The FDA has revised its previous guidance of the same name, which was issued on August 1, 2018. The FDA notes that “[a] draft select update to this document was issued on February 22, 2024.” The revised final guidance (Medical Device User Fee Small Business Qualification and Determination) “includes updates that describe how FDA will determine if a small business is experiencing ‘financial hardship,’ which would make the business eligible for a waiver of their registration fee (“Small Business Registration Fee Waiver”). The guidance details the types of information an entity seeking the waiver may submit for FDA’s consideration in determining whether to grant the Small Business Registration Fee Waiver, including entities that are in jurisdictions without a national taxing authority. The guidance is also being updated to reflect the planned replacement of Forms 3602 and 3602A with a single combined form (Form 3602N).”

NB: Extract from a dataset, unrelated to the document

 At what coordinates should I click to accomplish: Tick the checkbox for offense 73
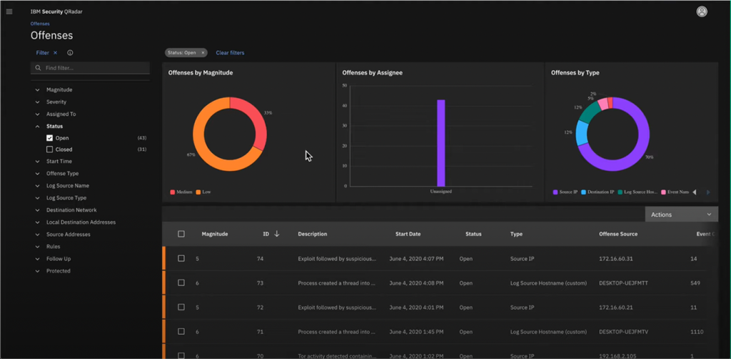(181, 282)
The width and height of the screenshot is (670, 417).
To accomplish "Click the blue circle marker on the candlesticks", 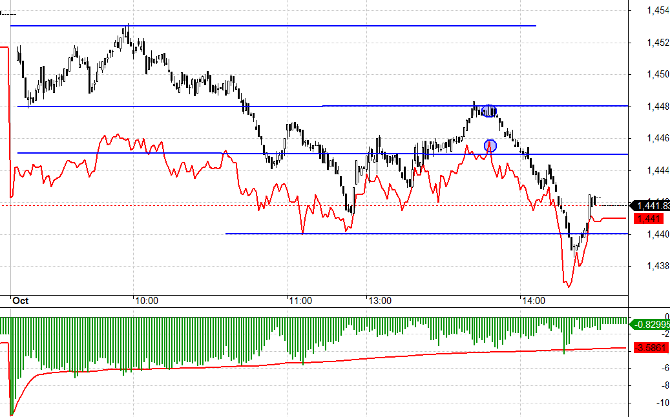I will coord(490,110).
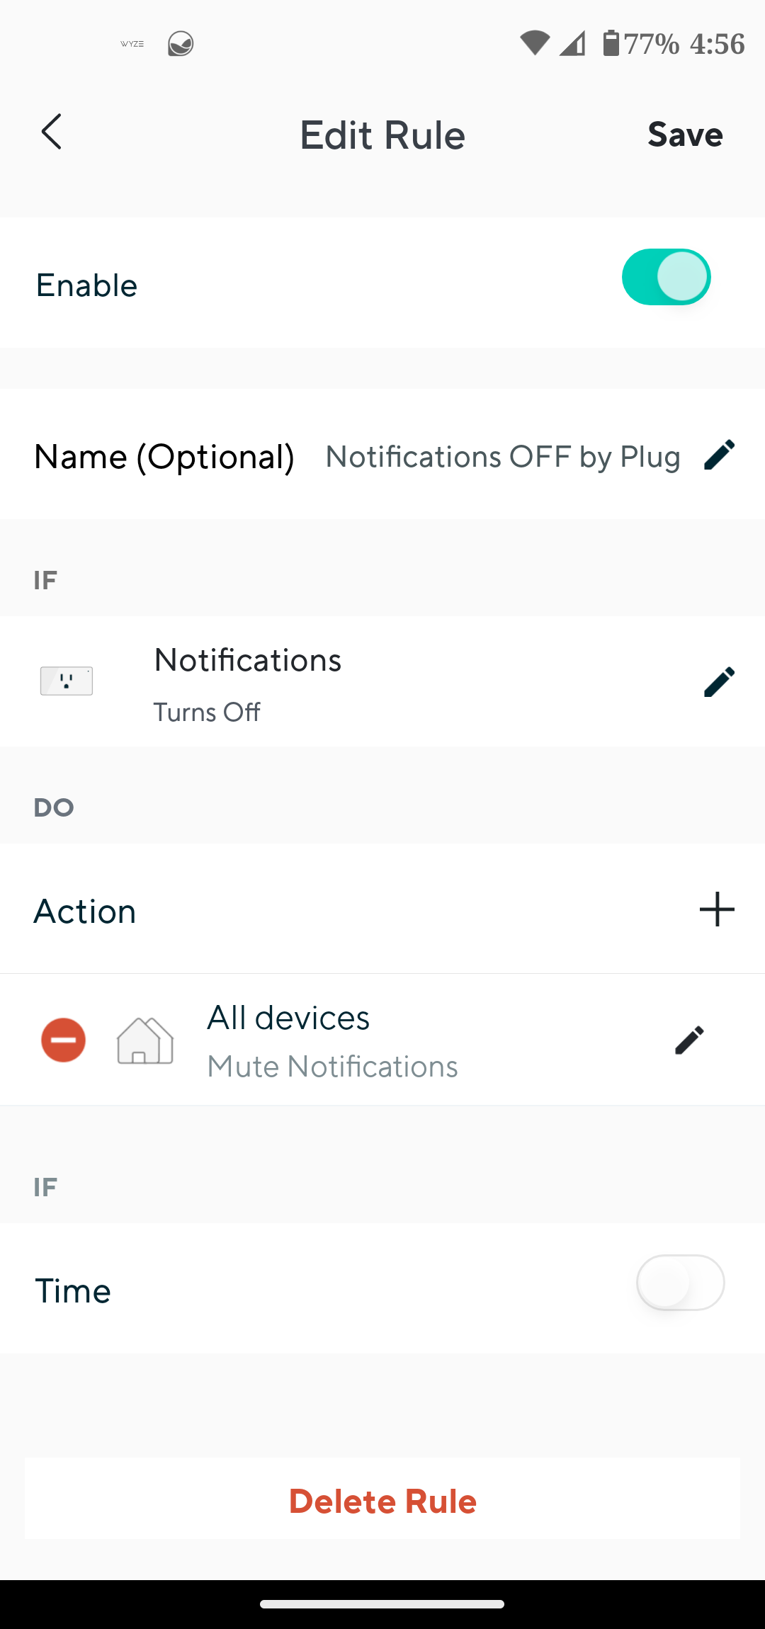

The document provides an overview of the program including eligibilities, information for both U.S. and foreign entities including advice on how to prepare a national taxing authority certification, and information that must be included in any request for small business qualification.
It discusses small business fees and waivers as well as the benefits of qualifying as a small business, and it has a frequently asked questions section. The rules are fairly straightforward, but to meet the financial requirements, it must be noted that the firm applying must include data inclusive of its affiliates. Please review the document carefully to understand whether your firm meets the requirements outlined for eligibility for fee reductions or waivers when applying.